Latest revision as of 13:19, 5 June 2023

The following problem is from both the 2018 AMC 12B #8 and 2018 AMC 10B #12, so both problems redirect to this page.

Problem

Line segment $\overline{AB}$ is a diameter of a circle with $AB = 24$. Point $C$, not equal to $A$ or $B$, lies on the circle. As point $C$ moves around the circle, the centroid (center of mass) of $\triangle ABC$ traces out a closed curve missing two points. To the nearest positive integer, what is the area of the region bounded by this curve?

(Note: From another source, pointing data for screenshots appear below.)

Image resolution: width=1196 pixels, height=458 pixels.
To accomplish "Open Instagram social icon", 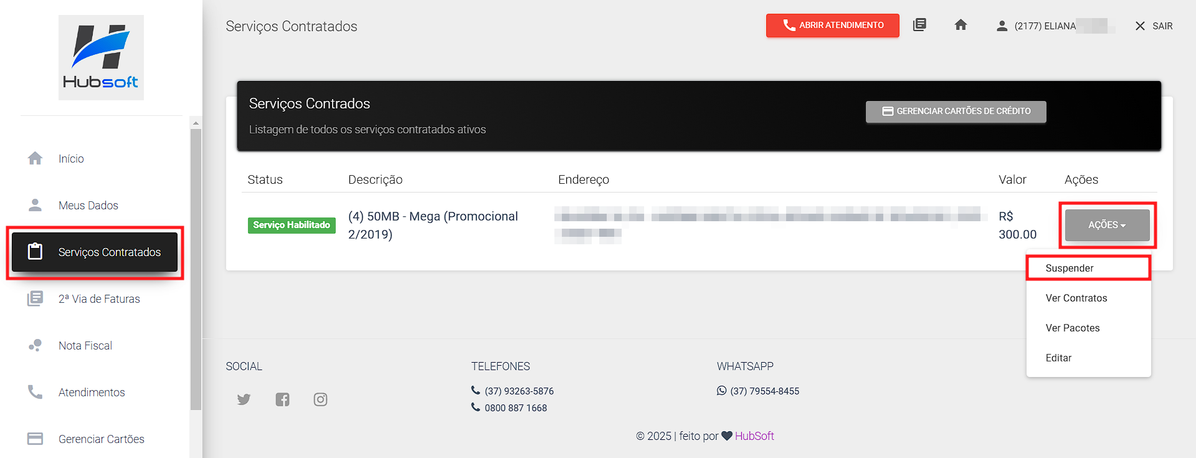I will (x=320, y=399).
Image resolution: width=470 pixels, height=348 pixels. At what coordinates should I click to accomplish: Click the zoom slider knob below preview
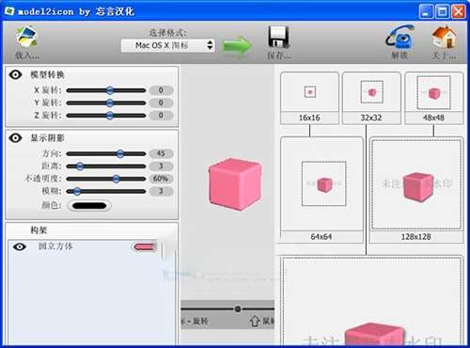tap(238, 309)
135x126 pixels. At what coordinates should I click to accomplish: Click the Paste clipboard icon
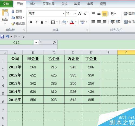click(5, 12)
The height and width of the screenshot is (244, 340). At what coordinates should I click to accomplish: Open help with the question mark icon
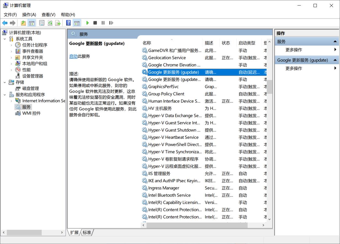68,23
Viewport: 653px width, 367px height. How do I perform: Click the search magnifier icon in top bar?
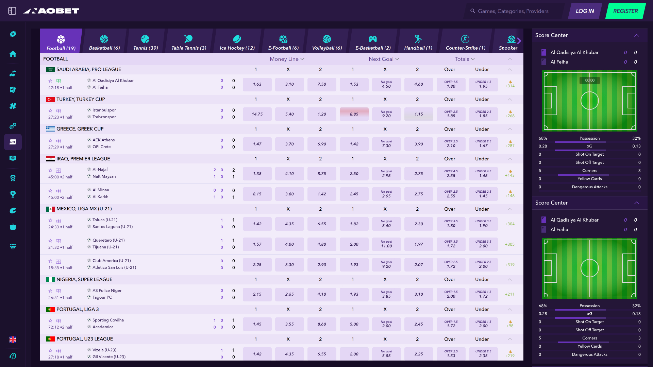(x=473, y=11)
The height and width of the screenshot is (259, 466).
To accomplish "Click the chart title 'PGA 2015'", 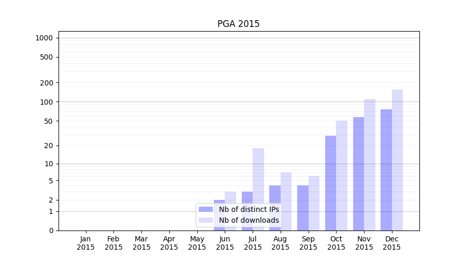I will tap(238, 24).
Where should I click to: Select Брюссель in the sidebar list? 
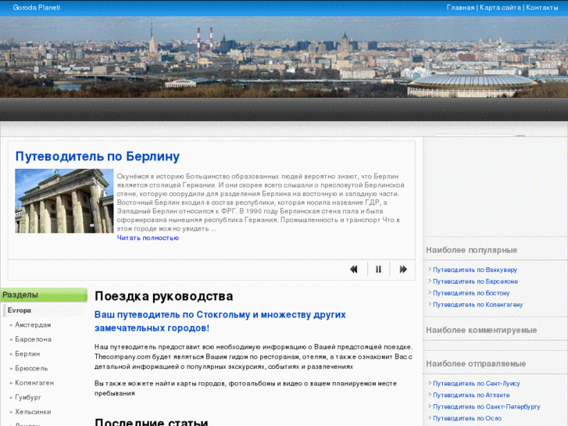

$\textbf{(A) } 25 \qquad \textbf{(B) } 38  \qquad \textbf{(C) } 50  \qquad \textbf{(D) } 63 \qquad \textbf{(E) } 75$

Solution 1

For each $\triangle ABC,$ note that the length of one median is $OC=12.$ Let $G$ be the centroid of $\triangle ABC.$ It follows that $OG=\frac13 OC=4.$

As shown below, $\triangle ABC_1$ and $\triangle ABC_2$ are two shapes of $\triangle ABC$ with centroids $G_1$ and $G_2,$ respectively: [asy] /* Made by MRENTHUSIASM */ size(200); pair O, A, B, C1, C2, G1, G2, M1, M2; O = (0,0); A = (-12,0); B = (12,0); C1 = (36/5,48/5); C2 = (-96/17,-180/17); G1 = O + 1/3 * C1; G2 = O + 1/3 * C2; M1 = (4,0); M2 = (-4,0);  draw(Circle(O,12)); draw(Circle(O,4),red);  dot("$O$", O, (3/5,-4/5), linewidth(4.5)); dot("$A$", A, W, linewidth(4.5)); dot("$B$", B, E, linewidth(4.5)); dot("$C_1$", C1, dir(C1), linewidth(4.5)); dot("$C_2$", C2, dir(C2), linewidth(4.5)); dot("$G_1$", G1, 1.5*E, linewidth(4.5)); dot("$G_2$", G2, 1.5*W, linewidth(4.5)); draw(A--B^^A--C1--B^^A--C2--B); draw(O--C1^^O--C2); dot(M1,red+linewidth(0.8),UnFill); dot(M2,red+linewidth(0.8),UnFill); [/asy] Therefore, point $G$ traces out a circle (missing two points) with the center $O$ and the radius $\overline{OG},$ as indicated in red. To the nearest positive integer, the area of the region bounded by the red curve is $\pi\cdot OG^2=16\pi\approx\boxed{\textbf{(C) } 50}.$

~MRENTHUSIASM

Solution 2

We assign coordinates. Let $A = (-12,0)$, $B = (12,0)$, and $C = (x,y)$ lie on the circle $x^2 +y^2 = 12^2$. Then, the centroid of $\triangle ABC$ is $G = \left(\frac{-12 + 12 + x}{3}, \frac{0 + 0 + y}{3}\right) = \left(\frac x3,\frac y3\right)$. Thus, $G$ traces out a circle with a radius $\frac13$ of the radius of the circle that point $C$ travels on. Thus, $G$ traces out a circle of radius $\frac{12}{3} = 4$, which has area $16\pi\approx \boxed{\textbf{(C) } 50}$.

Solution 3

First we can draw a few conclusions from the given information. Firstly we can see clearly that the distance from the centroid to the center of the circle will remain the same no matter $C$ is on the circle. Also we can see that because the two legs of every triangles will always originate on the diameter, using inscribed angle rules, we know that $\angle C = \frac{180^\circ}{2} = 90^\circ$. Now we know that all triangles $ABC$ will be a right triangle. We also know that the closed curve will simply be a circle with radius equal to the centroid of each triangle. We can now pick any arbitrary triangle, calculate its centroid, and the plug it in to the area formula. Using a $45^\circ$-$45^\circ$-$90^\circ$ triangle in conjunction with the properties of a centroid, we can quickly see that the length of the centroid is $4$ now we can plug it in to the area formula where we get $16\pi\approx\boxed{\textbf{(C) } 50}$.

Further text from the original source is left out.